Write out the data exactly, keeping every line.

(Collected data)
=== Begin Enclosure ===

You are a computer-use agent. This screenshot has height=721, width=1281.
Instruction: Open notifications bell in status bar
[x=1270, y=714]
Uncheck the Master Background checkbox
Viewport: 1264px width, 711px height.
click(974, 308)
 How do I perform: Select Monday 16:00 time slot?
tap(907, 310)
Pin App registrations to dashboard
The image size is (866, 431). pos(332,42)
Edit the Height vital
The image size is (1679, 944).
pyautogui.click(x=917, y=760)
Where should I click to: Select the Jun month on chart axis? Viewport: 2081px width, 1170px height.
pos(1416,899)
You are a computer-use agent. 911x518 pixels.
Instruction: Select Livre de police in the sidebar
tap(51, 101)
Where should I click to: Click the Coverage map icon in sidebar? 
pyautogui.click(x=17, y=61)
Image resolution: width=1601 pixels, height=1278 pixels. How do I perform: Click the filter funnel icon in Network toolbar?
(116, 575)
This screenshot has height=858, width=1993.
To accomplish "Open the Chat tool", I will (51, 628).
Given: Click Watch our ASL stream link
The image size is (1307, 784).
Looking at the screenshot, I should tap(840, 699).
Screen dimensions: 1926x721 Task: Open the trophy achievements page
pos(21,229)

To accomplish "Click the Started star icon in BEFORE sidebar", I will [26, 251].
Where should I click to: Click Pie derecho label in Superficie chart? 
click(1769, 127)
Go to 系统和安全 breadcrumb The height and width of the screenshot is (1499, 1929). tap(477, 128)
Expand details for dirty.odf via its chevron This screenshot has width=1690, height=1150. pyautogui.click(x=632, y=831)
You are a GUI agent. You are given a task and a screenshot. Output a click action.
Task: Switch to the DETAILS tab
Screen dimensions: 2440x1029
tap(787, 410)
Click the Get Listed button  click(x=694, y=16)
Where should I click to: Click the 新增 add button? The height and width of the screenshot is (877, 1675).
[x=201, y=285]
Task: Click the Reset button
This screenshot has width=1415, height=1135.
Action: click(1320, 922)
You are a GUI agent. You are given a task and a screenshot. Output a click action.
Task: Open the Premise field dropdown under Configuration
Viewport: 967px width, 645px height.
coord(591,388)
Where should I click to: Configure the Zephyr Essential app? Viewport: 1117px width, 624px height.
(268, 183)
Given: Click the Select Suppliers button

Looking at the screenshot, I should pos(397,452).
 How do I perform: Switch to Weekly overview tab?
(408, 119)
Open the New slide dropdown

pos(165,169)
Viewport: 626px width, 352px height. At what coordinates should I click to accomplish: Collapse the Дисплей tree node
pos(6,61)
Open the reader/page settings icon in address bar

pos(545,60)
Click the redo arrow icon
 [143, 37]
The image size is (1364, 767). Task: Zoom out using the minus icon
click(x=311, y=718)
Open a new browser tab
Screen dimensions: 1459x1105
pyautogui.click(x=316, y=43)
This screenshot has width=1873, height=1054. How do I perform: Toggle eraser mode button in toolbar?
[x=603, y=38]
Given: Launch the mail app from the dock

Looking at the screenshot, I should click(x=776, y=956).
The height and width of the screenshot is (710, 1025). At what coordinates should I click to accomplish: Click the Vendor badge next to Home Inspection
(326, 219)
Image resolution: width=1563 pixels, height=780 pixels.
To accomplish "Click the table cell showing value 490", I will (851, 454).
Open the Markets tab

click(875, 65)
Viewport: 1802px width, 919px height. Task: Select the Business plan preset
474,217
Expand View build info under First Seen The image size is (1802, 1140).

=== End Enclosure ===

### OUTPUT FOR THIS EXERCISE
You are a computer-use agent. This screenshot has height=721, width=1281.
Instruction: Open notifications bell in status bar
[x=1270, y=714]
Uncheck the Master Background checkbox
Viewport: 1264px width, 711px height.
click(974, 308)
 How do I perform: Select Monday 16:00 time slot?
tap(907, 310)
Pin App registrations to dashboard
The image size is (866, 431). pos(332,42)
Edit the Height vital
The image size is (1679, 944).
pyautogui.click(x=917, y=760)
Where should I click to: Select the Jun month on chart axis? Viewport: 2081px width, 1170px height.
pos(1416,899)
You are a computer-use agent. 911x518 pixels.
Instruction: Select Livre de police in the sidebar
tap(51, 101)
Where should I click to: Click the Coverage map icon in sidebar? 
pyautogui.click(x=17, y=61)
Image resolution: width=1601 pixels, height=1278 pixels. How do I perform: Click the filter funnel icon in Network toolbar?
(116, 575)
This screenshot has height=858, width=1993.
To accomplish "Open the Chat tool", I will (51, 628).
Given: Click Watch our ASL stream link
The image size is (1307, 784).
Looking at the screenshot, I should tap(840, 699).
Screen dimensions: 1926x721 Task: Open the trophy achievements page
pos(21,229)

To accomplish "Click the Started star icon in BEFORE sidebar", I will [26, 251].
Where should I click to: Click Pie derecho label in Superficie chart? 
click(1769, 127)
Go to 系统和安全 breadcrumb The height and width of the screenshot is (1499, 1929). tap(477, 128)
Expand details for dirty.odf via its chevron This screenshot has width=1690, height=1150. pyautogui.click(x=632, y=831)
You are a GUI agent. You are given a task and a screenshot. Output a click action.
Task: Switch to the DETAILS tab
Screen dimensions: 2440x1029
tap(787, 410)
Click the Get Listed button  click(x=694, y=16)
Where should I click to: Click the 新增 add button? The height and width of the screenshot is (877, 1675).
[x=201, y=285]
Task: Click the Reset button
This screenshot has width=1415, height=1135.
Action: click(1320, 922)
You are a GUI agent. You are given a task and a screenshot. Output a click action.
Task: Open the Premise field dropdown under Configuration
Viewport: 967px width, 645px height.
coord(591,388)
Where should I click to: Configure the Zephyr Essential app? Viewport: 1117px width, 624px height.
(268, 183)
Given: Click the Select Suppliers button

Looking at the screenshot, I should pos(397,452).
 How do I perform: Switch to Weekly overview tab?
(408, 119)
Open the New slide dropdown

pos(165,169)
Viewport: 626px width, 352px height. At what coordinates should I click to accomplish: Collapse the Дисплей tree node
pos(6,61)
Open the reader/page settings icon in address bar

pos(545,60)
Click the redo arrow icon
 [143, 37]
The image size is (1364, 767). Task: Zoom out using the minus icon
click(x=311, y=718)
Open a new browser tab
Screen dimensions: 1459x1105
pyautogui.click(x=316, y=43)
This screenshot has width=1873, height=1054. How do I perform: Toggle eraser mode button in toolbar?
[x=603, y=38]
Given: Launch the mail app from the dock

Looking at the screenshot, I should click(x=776, y=956).
The height and width of the screenshot is (710, 1025). At what coordinates should I click to accomplish: Click the Vendor badge next to Home Inspection
(326, 219)
Image resolution: width=1563 pixels, height=780 pixels.
To accomplish "Click the table cell showing value 490", I will (851, 454).
Open the Markets tab

click(875, 65)
Viewport: 1802px width, 919px height. Task: Select the Business plan preset
474,217
Expand View build info under First Seen The image size is (1802, 1140).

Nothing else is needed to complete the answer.